**Try it:** Every record must appear in the answer exactly as it stands.

**Material for the task:**
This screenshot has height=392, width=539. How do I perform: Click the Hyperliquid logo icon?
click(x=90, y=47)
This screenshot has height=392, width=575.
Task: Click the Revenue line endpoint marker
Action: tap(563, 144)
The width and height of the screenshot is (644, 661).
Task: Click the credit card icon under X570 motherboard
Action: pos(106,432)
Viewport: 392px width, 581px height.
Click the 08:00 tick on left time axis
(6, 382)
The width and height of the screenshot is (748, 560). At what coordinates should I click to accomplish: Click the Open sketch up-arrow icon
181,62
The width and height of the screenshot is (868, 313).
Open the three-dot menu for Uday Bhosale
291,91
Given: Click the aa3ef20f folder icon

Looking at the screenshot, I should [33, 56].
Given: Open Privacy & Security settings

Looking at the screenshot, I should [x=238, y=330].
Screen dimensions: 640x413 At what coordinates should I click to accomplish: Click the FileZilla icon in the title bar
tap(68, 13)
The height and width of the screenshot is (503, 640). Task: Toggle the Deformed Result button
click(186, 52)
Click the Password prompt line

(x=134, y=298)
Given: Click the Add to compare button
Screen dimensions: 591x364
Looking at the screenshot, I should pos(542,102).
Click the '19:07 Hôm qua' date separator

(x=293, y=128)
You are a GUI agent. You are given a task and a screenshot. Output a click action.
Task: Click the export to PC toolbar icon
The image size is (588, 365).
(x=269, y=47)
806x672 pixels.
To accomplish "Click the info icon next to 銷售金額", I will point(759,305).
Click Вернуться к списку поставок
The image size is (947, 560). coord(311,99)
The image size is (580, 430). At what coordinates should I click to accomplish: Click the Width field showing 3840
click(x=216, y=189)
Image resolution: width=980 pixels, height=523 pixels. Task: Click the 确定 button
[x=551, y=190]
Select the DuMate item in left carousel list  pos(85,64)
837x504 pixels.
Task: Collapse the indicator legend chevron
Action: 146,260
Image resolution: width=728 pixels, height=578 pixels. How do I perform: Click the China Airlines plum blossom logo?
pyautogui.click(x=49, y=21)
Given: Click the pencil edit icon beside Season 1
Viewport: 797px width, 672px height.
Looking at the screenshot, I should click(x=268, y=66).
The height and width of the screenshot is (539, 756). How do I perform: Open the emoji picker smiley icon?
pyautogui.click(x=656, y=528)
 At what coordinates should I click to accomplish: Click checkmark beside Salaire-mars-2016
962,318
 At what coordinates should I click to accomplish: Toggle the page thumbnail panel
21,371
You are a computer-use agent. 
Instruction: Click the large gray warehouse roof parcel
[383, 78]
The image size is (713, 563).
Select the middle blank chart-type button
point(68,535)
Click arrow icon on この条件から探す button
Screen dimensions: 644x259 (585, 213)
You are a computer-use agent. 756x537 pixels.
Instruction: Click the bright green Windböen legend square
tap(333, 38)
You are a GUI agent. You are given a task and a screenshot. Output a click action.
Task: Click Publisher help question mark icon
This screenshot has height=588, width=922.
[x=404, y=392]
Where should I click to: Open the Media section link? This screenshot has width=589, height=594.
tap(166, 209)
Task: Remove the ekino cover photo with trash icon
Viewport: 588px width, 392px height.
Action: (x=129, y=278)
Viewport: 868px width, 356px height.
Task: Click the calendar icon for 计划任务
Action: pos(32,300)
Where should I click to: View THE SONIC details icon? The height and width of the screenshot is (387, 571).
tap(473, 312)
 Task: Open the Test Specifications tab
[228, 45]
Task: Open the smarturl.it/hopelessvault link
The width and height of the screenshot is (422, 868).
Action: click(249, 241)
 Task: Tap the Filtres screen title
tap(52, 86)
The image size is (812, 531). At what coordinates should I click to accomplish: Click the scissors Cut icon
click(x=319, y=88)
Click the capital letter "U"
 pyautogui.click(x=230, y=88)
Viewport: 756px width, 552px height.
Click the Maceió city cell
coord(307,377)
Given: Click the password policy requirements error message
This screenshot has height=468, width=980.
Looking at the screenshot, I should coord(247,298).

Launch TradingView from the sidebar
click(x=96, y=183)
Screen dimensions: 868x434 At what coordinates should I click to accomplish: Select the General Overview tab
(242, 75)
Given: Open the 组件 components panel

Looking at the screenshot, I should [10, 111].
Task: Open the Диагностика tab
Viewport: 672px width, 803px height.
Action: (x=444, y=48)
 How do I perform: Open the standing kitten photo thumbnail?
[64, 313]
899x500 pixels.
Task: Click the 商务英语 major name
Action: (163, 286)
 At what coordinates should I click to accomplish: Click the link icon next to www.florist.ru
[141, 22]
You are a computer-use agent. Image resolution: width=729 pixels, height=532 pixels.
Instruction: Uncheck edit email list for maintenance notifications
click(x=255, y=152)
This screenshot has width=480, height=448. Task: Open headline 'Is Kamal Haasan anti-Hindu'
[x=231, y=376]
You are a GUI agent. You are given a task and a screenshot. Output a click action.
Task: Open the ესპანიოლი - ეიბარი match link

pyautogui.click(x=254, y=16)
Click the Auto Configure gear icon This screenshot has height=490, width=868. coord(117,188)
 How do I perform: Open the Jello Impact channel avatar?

**Output for this task:**
This screenshot has height=392, width=539. How do I perform: Click the Hyperliquid logo icon?
click(x=90, y=47)
This screenshot has height=392, width=575.
Task: Click the Revenue line endpoint marker
Action: tap(563, 144)
The width and height of the screenshot is (644, 661).
Task: Click the credit card icon under X570 motherboard
Action: pos(106,432)
Viewport: 392px width, 581px height.
Click the 08:00 tick on left time axis
(6, 382)
The width and height of the screenshot is (748, 560). At what coordinates should I click to accomplish: Click the Open sketch up-arrow icon
181,62
The width and height of the screenshot is (868, 313).
Open the three-dot menu for Uday Bhosale
291,91
Given: Click the aa3ef20f folder icon

Looking at the screenshot, I should [33, 56].
Given: Open Privacy & Security settings

Looking at the screenshot, I should [x=238, y=330].
Screen dimensions: 640x413 At what coordinates should I click to accomplish: Click the FileZilla icon in the title bar
tap(68, 13)
The height and width of the screenshot is (503, 640). Task: Toggle the Deformed Result button
click(186, 52)
Click the Password prompt line

(x=134, y=298)
Given: Click the Add to compare button
Screen dimensions: 591x364
Looking at the screenshot, I should pos(542,102).
Click the '19:07 Hôm qua' date separator

(x=293, y=128)
You are a GUI agent. You are given a task and a screenshot. Output a click action.
Task: Click the export to PC toolbar icon
The image size is (588, 365).
(x=269, y=47)
806x672 pixels.
To accomplish "Click the info icon next to 銷售金額", I will point(759,305).
Click Вернуться к списку поставок
The image size is (947, 560). coord(311,99)
The image size is (580, 430). At what coordinates should I click to accomplish: Click the Width field showing 3840
click(x=216, y=189)
Image resolution: width=980 pixels, height=523 pixels. Task: Click the 确定 button
[x=551, y=190]
Select the DuMate item in left carousel list  pos(85,64)
837x504 pixels.
Task: Collapse the indicator legend chevron
Action: 146,260
Image resolution: width=728 pixels, height=578 pixels. How do I perform: Click the China Airlines plum blossom logo?
pyautogui.click(x=49, y=21)
Given: Click the pencil edit icon beside Season 1
Viewport: 797px width, 672px height.
Looking at the screenshot, I should click(x=268, y=66).
The height and width of the screenshot is (539, 756). How do I perform: Open the emoji picker smiley icon?
pyautogui.click(x=656, y=528)
 At what coordinates should I click to accomplish: Click checkmark beside Salaire-mars-2016
962,318
 At what coordinates should I click to accomplish: Toggle the page thumbnail panel
21,371
You are a computer-use agent. 
Instruction: Click the large gray warehouse roof parcel
[383, 78]
The image size is (713, 563).
Select the middle blank chart-type button
point(68,535)
Click arrow icon on この条件から探す button
Screen dimensions: 644x259 (585, 213)
You are a computer-use agent. 756x537 pixels.
Instruction: Click the bright green Windböen legend square
tap(333, 38)
You are a GUI agent. You are given a task and a screenshot. Output a click action.
Task: Click Publisher help question mark icon
This screenshot has height=588, width=922.
[x=404, y=392]
Where should I click to: Open the Media section link? This screenshot has width=589, height=594.
tap(166, 209)
Task: Remove the ekino cover photo with trash icon
Viewport: 588px width, 392px height.
Action: (x=129, y=278)
Viewport: 868px width, 356px height.
Task: Click the calendar icon for 计划任务
Action: pos(32,300)
Where should I click to: View THE SONIC details icon? The height and width of the screenshot is (387, 571).
tap(473, 312)
 Task: Open the Test Specifications tab
[228, 45]
Task: Open the smarturl.it/hopelessvault link
The width and height of the screenshot is (422, 868).
Action: click(249, 241)
 Task: Tap the Filtres screen title
tap(52, 86)
The image size is (812, 531). At what coordinates should I click to accomplish: Click the scissors Cut icon
click(x=319, y=88)
Click the capital letter "U"
 pyautogui.click(x=230, y=88)
Viewport: 756px width, 552px height.
Click the Maceió city cell
coord(307,377)
Given: Click the password policy requirements error message
This screenshot has height=468, width=980.
Looking at the screenshot, I should coord(247,298).

Launch TradingView from the sidebar
click(x=96, y=183)
Screen dimensions: 868x434 At what coordinates should I click to accomplish: Select the General Overview tab
(242, 75)
Given: Open the 组件 components panel

Looking at the screenshot, I should [10, 111].
Task: Open the Диагностика tab
Viewport: 672px width, 803px height.
Action: (x=444, y=48)
 How do I perform: Open the standing kitten photo thumbnail?
[64, 313]
899x500 pixels.
Task: Click the 商务英语 major name
Action: (163, 286)
 At what coordinates should I click to accomplish: Click the link icon next to www.florist.ru
[141, 22]
You are a computer-use agent. Image resolution: width=729 pixels, height=532 pixels.
Instruction: Uncheck edit email list for maintenance notifications
click(x=255, y=152)
This screenshot has width=480, height=448. Task: Open headline 'Is Kamal Haasan anti-Hindu'
[x=231, y=376]
You are a GUI agent. You are given a task and a screenshot. Output a click action.
Task: Open the ესპანიოლი - ეიბარი match link

pyautogui.click(x=254, y=16)
Click the Auto Configure gear icon This screenshot has height=490, width=868. coord(117,188)
 How do I perform: Open the Jello Impact channel avatar?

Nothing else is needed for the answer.